--- START Given data ---
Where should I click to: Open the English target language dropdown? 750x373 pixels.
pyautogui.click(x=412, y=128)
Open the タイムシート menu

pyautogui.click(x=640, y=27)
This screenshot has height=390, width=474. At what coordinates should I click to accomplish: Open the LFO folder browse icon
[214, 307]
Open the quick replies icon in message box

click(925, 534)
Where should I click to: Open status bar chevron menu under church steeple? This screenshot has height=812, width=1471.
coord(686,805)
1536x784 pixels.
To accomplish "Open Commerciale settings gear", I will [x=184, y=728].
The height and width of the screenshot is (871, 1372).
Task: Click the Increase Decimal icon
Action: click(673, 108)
--- END Given data ---
Required work - Reproduce every one of the records above verbatim, line for line.

Written reply -
Where should I click to: Open the English target language dropdown? 750x373 pixels.
pyautogui.click(x=412, y=128)
Open the タイムシート menu

pyautogui.click(x=640, y=27)
This screenshot has height=390, width=474. At what coordinates should I click to accomplish: Open the LFO folder browse icon
[214, 307]
Open the quick replies icon in message box

click(925, 534)
Where should I click to: Open status bar chevron menu under church steeple? This screenshot has height=812, width=1471.
coord(686,805)
1536x784 pixels.
To accomplish "Open Commerciale settings gear", I will [x=184, y=728].
The height and width of the screenshot is (871, 1372).
Task: Click the Increase Decimal icon
Action: click(673, 108)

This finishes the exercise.